Он рассмешил Идалию Полетику. Она всегда была рада видеть красавца и весельчака Жоржа Дантеса.
– Мне вашей шуткой можно бы увеселить мою кузину, – не без доли кокетства продолжила Идалия.
Полгода назад
Полгода назад Дантес получил анонимное письмо, являющееся объяснением чувств к нему. И о догадывающейся признательности его обладателю анонимки. Дантес в первую очередь решил тогда поделиться письмом со своим другом, соседом и единственным, кому он мог доверять в России.
– Она мне прислала письмо, мой отец, – уточнил Дантес.
Жорж Шарль знал об игривом отношении своего покровителя, что вырастало в весьма узкое обоюдное отношение к нему, за что Дантес недолюбливал своего соотечественника. Они встречались в комнате у дипломата, с трудом сдерживая коммаскуляции одного к другому. Дантес, как всегда, уселся на диван, придав форму преобладания положения, раскинув на спинке руку, держа в другой письмо. Геккерн не знал, что делать.
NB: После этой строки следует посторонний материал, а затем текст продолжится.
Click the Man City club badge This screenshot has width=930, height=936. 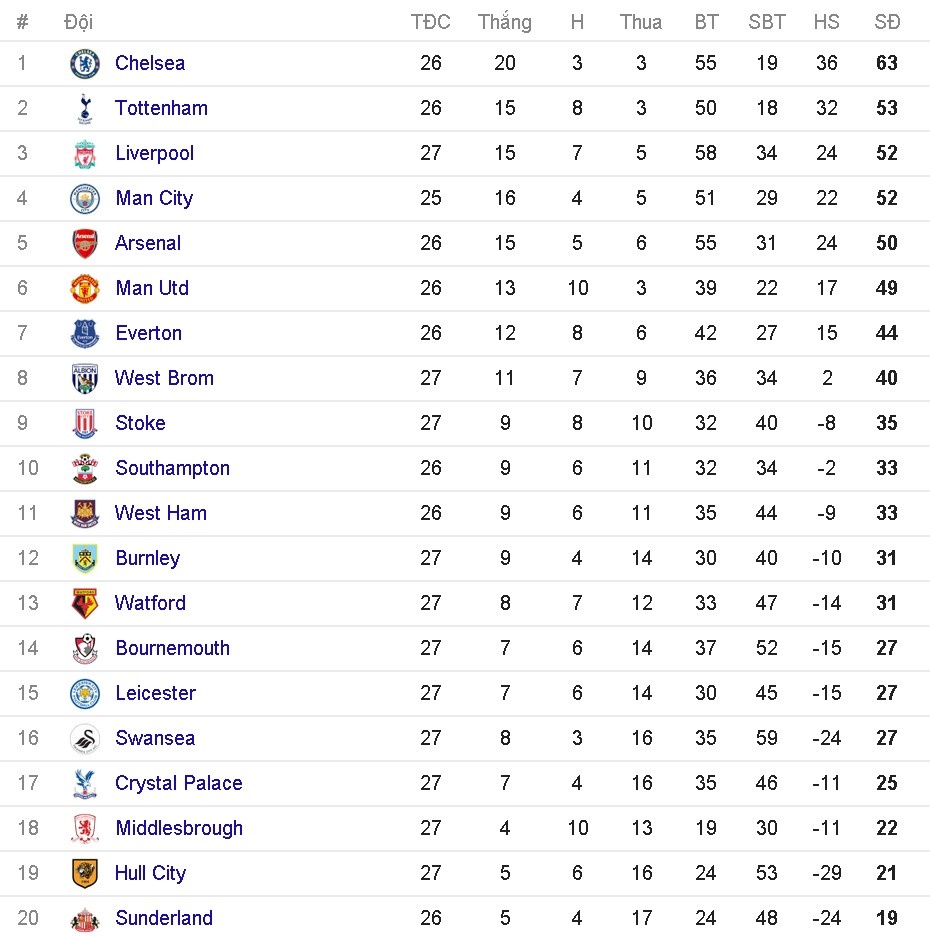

Приемный сын не часто бывал в его апартаментах, и в этот раз он вел себя не так примерно, как желал барон, но ему было трудно в чем-либо возразить. Геккерн знал, о ком идет речь, он встал, походил по комнате. Луи Геккерн был одет в свой домашний халат с биркой герба французской империи с левой стороны, Дантес в своем светском одеянии, как пришел с улицы, тут же направился в общество барона. Кинув на диван пальто, проигнорировал гувернантку.
– Ты никак не успокоишься со своей рыжицей? – спросил Луи.
– Отец, барон! Как ты не понимаешь, это цветок, это ранняя пташка, что блистает среди иголок светской лиственницы. А ее муж сам по себе – «божья коровка», если бы не его положение, я бы давно занялся Идалией Григорьевной, – негодовал Дантес.
Геккерн не знал, что ответить, не показывая вида, он также негодовал. Засунув руки в карманы, покосился на стол, он желал отвлечься в своих листках.